Stored data entries »
● ● ● ● ●

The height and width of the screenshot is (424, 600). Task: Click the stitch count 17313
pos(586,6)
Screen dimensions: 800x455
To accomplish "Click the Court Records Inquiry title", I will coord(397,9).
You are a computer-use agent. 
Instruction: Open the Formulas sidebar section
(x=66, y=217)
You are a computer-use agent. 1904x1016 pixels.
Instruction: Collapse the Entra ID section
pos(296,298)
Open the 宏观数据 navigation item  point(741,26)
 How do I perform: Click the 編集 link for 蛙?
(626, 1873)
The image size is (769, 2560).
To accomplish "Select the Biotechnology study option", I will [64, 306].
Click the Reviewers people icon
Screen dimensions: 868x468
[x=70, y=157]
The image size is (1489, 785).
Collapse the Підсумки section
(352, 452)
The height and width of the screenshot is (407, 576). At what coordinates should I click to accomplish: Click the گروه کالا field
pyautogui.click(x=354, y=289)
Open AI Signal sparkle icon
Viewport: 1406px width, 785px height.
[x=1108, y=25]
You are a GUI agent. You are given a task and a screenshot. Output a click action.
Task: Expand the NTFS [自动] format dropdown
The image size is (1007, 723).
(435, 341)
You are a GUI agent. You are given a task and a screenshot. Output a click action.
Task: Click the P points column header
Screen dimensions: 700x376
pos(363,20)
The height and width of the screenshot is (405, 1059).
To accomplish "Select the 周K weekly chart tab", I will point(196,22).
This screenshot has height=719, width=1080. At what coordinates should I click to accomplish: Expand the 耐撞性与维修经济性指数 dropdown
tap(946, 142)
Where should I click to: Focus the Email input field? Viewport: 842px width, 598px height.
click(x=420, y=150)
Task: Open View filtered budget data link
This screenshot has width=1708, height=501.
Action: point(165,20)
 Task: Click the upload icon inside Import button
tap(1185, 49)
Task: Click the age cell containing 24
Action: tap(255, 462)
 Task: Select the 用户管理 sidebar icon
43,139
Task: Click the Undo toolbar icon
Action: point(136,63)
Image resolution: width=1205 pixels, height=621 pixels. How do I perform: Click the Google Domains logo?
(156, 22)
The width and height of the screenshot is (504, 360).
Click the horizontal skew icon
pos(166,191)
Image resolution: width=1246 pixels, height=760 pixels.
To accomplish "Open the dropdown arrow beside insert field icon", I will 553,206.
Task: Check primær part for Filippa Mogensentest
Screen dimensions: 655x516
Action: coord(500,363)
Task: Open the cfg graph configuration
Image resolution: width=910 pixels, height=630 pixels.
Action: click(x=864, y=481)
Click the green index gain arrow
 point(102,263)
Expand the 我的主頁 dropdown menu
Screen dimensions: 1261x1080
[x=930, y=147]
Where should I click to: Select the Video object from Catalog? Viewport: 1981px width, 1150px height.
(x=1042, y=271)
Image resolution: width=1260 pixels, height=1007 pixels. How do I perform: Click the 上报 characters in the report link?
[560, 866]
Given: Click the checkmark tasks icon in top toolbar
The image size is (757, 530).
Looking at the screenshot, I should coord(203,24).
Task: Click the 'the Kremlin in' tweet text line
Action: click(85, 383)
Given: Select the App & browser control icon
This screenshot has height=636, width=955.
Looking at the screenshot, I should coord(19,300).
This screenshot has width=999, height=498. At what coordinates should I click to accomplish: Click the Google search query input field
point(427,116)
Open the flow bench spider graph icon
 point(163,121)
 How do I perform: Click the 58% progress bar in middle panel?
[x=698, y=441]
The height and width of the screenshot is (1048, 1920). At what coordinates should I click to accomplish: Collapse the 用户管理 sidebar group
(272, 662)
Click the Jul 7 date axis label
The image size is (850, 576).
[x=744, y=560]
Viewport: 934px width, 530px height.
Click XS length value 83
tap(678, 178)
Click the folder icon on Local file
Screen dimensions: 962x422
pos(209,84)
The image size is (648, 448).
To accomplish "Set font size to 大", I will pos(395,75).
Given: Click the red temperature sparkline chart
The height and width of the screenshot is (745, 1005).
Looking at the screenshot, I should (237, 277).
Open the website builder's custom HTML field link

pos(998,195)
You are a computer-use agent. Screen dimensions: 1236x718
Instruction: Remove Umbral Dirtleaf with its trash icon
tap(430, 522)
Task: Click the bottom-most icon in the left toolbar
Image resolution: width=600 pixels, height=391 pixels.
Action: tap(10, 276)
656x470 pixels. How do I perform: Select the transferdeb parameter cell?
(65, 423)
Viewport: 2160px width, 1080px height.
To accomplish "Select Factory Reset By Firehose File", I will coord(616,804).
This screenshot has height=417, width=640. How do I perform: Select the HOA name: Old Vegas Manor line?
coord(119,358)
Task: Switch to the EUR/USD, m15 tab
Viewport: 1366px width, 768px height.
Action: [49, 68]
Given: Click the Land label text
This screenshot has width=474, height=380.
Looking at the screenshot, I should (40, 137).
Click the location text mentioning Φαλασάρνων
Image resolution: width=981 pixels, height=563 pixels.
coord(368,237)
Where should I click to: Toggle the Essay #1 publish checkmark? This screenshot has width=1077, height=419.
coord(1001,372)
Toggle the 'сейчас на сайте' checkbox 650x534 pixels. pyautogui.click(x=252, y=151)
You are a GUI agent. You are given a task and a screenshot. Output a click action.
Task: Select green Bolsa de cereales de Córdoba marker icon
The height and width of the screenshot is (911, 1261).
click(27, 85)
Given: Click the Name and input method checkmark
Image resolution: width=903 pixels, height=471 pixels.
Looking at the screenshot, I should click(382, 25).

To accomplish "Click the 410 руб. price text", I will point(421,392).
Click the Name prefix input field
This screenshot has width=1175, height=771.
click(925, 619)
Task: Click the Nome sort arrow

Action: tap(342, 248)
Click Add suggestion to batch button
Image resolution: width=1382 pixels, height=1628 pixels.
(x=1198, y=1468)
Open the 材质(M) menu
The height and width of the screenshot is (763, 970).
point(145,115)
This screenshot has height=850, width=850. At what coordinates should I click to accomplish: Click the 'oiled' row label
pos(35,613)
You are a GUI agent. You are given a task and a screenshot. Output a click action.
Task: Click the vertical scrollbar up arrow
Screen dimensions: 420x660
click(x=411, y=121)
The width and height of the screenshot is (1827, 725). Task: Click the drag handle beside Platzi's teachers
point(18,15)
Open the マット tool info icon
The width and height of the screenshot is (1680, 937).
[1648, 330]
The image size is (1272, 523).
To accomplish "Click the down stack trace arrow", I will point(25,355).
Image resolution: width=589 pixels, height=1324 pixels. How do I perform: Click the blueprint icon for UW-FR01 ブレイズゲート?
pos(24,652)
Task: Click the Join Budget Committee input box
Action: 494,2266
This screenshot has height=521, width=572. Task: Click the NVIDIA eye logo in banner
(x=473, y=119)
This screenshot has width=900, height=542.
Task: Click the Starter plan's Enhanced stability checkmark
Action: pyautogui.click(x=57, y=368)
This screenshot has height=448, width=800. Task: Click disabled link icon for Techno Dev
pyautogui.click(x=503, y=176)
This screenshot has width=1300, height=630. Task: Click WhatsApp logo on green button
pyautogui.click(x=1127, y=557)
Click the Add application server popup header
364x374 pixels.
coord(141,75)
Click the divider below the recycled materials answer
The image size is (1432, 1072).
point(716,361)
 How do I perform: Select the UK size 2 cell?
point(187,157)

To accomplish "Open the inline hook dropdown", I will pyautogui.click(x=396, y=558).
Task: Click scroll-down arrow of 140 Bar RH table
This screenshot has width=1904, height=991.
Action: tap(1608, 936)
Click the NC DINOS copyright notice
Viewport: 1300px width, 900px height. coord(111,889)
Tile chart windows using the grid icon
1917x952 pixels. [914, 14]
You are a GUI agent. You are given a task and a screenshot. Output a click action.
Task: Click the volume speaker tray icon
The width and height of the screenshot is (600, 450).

● ● ● ● ●

What you are asked to do » All entries must be printed exactly, with nothing omitted.

Problem solution »
The height and width of the screenshot is (424, 600). Task: Click the stitch count 17313
pos(586,6)
Screen dimensions: 800x455
To accomplish "Click the Court Records Inquiry title", I will coord(397,9).
You are a computer-use agent. 
Instruction: Open the Formulas sidebar section
(x=66, y=217)
You are a computer-use agent. 1904x1016 pixels.
Instruction: Collapse the Entra ID section
pos(296,298)
Open the 宏观数据 navigation item  point(741,26)
 How do I perform: Click the 編集 link for 蛙?
(626, 1873)
The image size is (769, 2560).
To accomplish "Select the Biotechnology study option", I will [64, 306].
Click the Reviewers people icon
Screen dimensions: 868x468
[x=70, y=157]
The image size is (1489, 785).
Collapse the Підсумки section
(352, 452)
The height and width of the screenshot is (407, 576). At what coordinates should I click to accomplish: Click the گروه کالا field
pyautogui.click(x=354, y=289)
Open AI Signal sparkle icon
Viewport: 1406px width, 785px height.
[x=1108, y=25]
You are a GUI agent. You are given a task and a screenshot. Output a click action.
Task: Expand the NTFS [自动] format dropdown
The image size is (1007, 723).
(435, 341)
You are a GUI agent. You are given a task and a screenshot. Output a click action.
Task: Click the P points column header
Screen dimensions: 700x376
pos(363,20)
The height and width of the screenshot is (405, 1059).
To accomplish "Select the 周K weekly chart tab", I will point(196,22).
This screenshot has height=719, width=1080. At what coordinates should I click to accomplish: Expand the 耐撞性与维修经济性指数 dropdown
tap(946, 142)
Where should I click to: Focus the Email input field? Viewport: 842px width, 598px height.
click(x=420, y=150)
Task: Open View filtered budget data link
This screenshot has width=1708, height=501.
Action: point(165,20)
 Task: Click the upload icon inside Import button
tap(1185, 49)
Task: Click the age cell containing 24
Action: tap(255, 462)
 Task: Select the 用户管理 sidebar icon
43,139
Task: Click the Undo toolbar icon
Action: point(136,63)
Image resolution: width=1205 pixels, height=621 pixels. How do I perform: Click the Google Domains logo?
(156, 22)
The width and height of the screenshot is (504, 360).
Click the horizontal skew icon
pos(166,191)
Image resolution: width=1246 pixels, height=760 pixels.
To accomplish "Open the dropdown arrow beside insert field icon", I will 553,206.
Task: Check primær part for Filippa Mogensentest
Screen dimensions: 655x516
Action: coord(500,363)
Task: Open the cfg graph configuration
Image resolution: width=910 pixels, height=630 pixels.
Action: click(x=864, y=481)
Click the green index gain arrow
 point(102,263)
Expand the 我的主頁 dropdown menu
Screen dimensions: 1261x1080
[x=930, y=147]
Where should I click to: Select the Video object from Catalog? Viewport: 1981px width, 1150px height.
(x=1042, y=271)
Image resolution: width=1260 pixels, height=1007 pixels. How do I perform: Click the 上报 characters in the report link?
[560, 866]
Given: Click the checkmark tasks icon in top toolbar
The image size is (757, 530).
Looking at the screenshot, I should coord(203,24).
Task: Click the 'the Kremlin in' tweet text line
Action: click(85, 383)
Given: Select the App & browser control icon
This screenshot has height=636, width=955.
Looking at the screenshot, I should coord(19,300).
This screenshot has width=999, height=498. At what coordinates should I click to accomplish: Click the Google search query input field
point(427,116)
Open the flow bench spider graph icon
 point(163,121)
 How do I perform: Click the 58% progress bar in middle panel?
[x=698, y=441]
The height and width of the screenshot is (1048, 1920). At what coordinates should I click to accomplish: Collapse the 用户管理 sidebar group
(272, 662)
Click the Jul 7 date axis label
The image size is (850, 576).
[x=744, y=560]
Viewport: 934px width, 530px height.
Click XS length value 83
tap(678, 178)
Click the folder icon on Local file
Screen dimensions: 962x422
pos(209,84)
The image size is (648, 448).
To accomplish "Set font size to 大", I will pos(395,75).
Given: Click the red temperature sparkline chart
The height and width of the screenshot is (745, 1005).
Looking at the screenshot, I should (237, 277).
Open the website builder's custom HTML field link

pos(998,195)
You are a computer-use agent. Screen dimensions: 1236x718
Instruction: Remove Umbral Dirtleaf with its trash icon
tap(430, 522)
Task: Click the bottom-most icon in the left toolbar
Image resolution: width=600 pixels, height=391 pixels.
Action: tap(10, 276)
656x470 pixels. How do I perform: Select the transferdeb parameter cell?
(65, 423)
Viewport: 2160px width, 1080px height.
To accomplish "Select Factory Reset By Firehose File", I will coord(616,804).
This screenshot has height=417, width=640. How do I perform: Select the HOA name: Old Vegas Manor line?
coord(119,358)
Task: Switch to the EUR/USD, m15 tab
Viewport: 1366px width, 768px height.
Action: [49, 68]
Given: Click the Land label text
This screenshot has width=474, height=380.
Looking at the screenshot, I should (40, 137).
Click the location text mentioning Φαλασάρνων
Image resolution: width=981 pixels, height=563 pixels.
coord(368,237)
Where should I click to: Toggle the Essay #1 publish checkmark? This screenshot has width=1077, height=419.
coord(1001,372)
Toggle the 'сейчас на сайте' checkbox 650x534 pixels. pyautogui.click(x=252, y=151)
You are a GUI agent. You are given a task and a screenshot. Output a click action.
Task: Select green Bolsa de cereales de Córdoba marker icon
The height and width of the screenshot is (911, 1261).
click(27, 85)
Given: Click the Name and input method checkmark
Image resolution: width=903 pixels, height=471 pixels.
Looking at the screenshot, I should click(382, 25).

To accomplish "Click the 410 руб. price text", I will point(421,392).
Click the Name prefix input field
This screenshot has width=1175, height=771.
click(925, 619)
Task: Click the Nome sort arrow

Action: tap(342, 248)
Click Add suggestion to batch button
Image resolution: width=1382 pixels, height=1628 pixels.
(x=1198, y=1468)
Open the 材质(M) menu
The height and width of the screenshot is (763, 970).
point(145,115)
This screenshot has height=850, width=850. At what coordinates should I click to accomplish: Click the 'oiled' row label
pos(35,613)
You are a GUI agent. You are given a task and a screenshot. Output a click action.
Task: Click the vertical scrollbar up arrow
Screen dimensions: 420x660
click(x=411, y=121)
The width and height of the screenshot is (1827, 725). Task: Click the drag handle beside Platzi's teachers
point(18,15)
Open the マット tool info icon
The width and height of the screenshot is (1680, 937).
[1648, 330]
The image size is (1272, 523).
To accomplish "Click the down stack trace arrow", I will point(25,355).
Image resolution: width=589 pixels, height=1324 pixels. How do I perform: Click the blueprint icon for UW-FR01 ブレイズゲート?
pos(24,652)
Task: Click the Join Budget Committee input box
Action: 494,2266
This screenshot has height=521, width=572. Task: Click the NVIDIA eye logo in banner
(x=473, y=119)
This screenshot has width=900, height=542.
Task: Click the Starter plan's Enhanced stability checkmark
Action: pyautogui.click(x=57, y=368)
This screenshot has height=448, width=800. Task: Click disabled link icon for Techno Dev
pyautogui.click(x=503, y=176)
This screenshot has width=1300, height=630. Task: Click WhatsApp logo on green button
pyautogui.click(x=1127, y=557)
Click the Add application server popup header
364x374 pixels.
coord(141,75)
Click the divider below the recycled materials answer
The image size is (1432, 1072).
point(716,361)
 How do I perform: Select the UK size 2 cell?
point(187,157)

To accomplish "Open the inline hook dropdown", I will pyautogui.click(x=396, y=558).
Task: Click scroll-down arrow of 140 Bar RH table
This screenshot has width=1904, height=991.
Action: tap(1608, 936)
Click the NC DINOS copyright notice
Viewport: 1300px width, 900px height. coord(111,889)
Tile chart windows using the grid icon
1917x952 pixels. [914, 14]
You are a GUI agent. You are given a task and a screenshot. Output a click action.
Task: Click the volume speaker tray icon
The width and height of the screenshot is (600, 450).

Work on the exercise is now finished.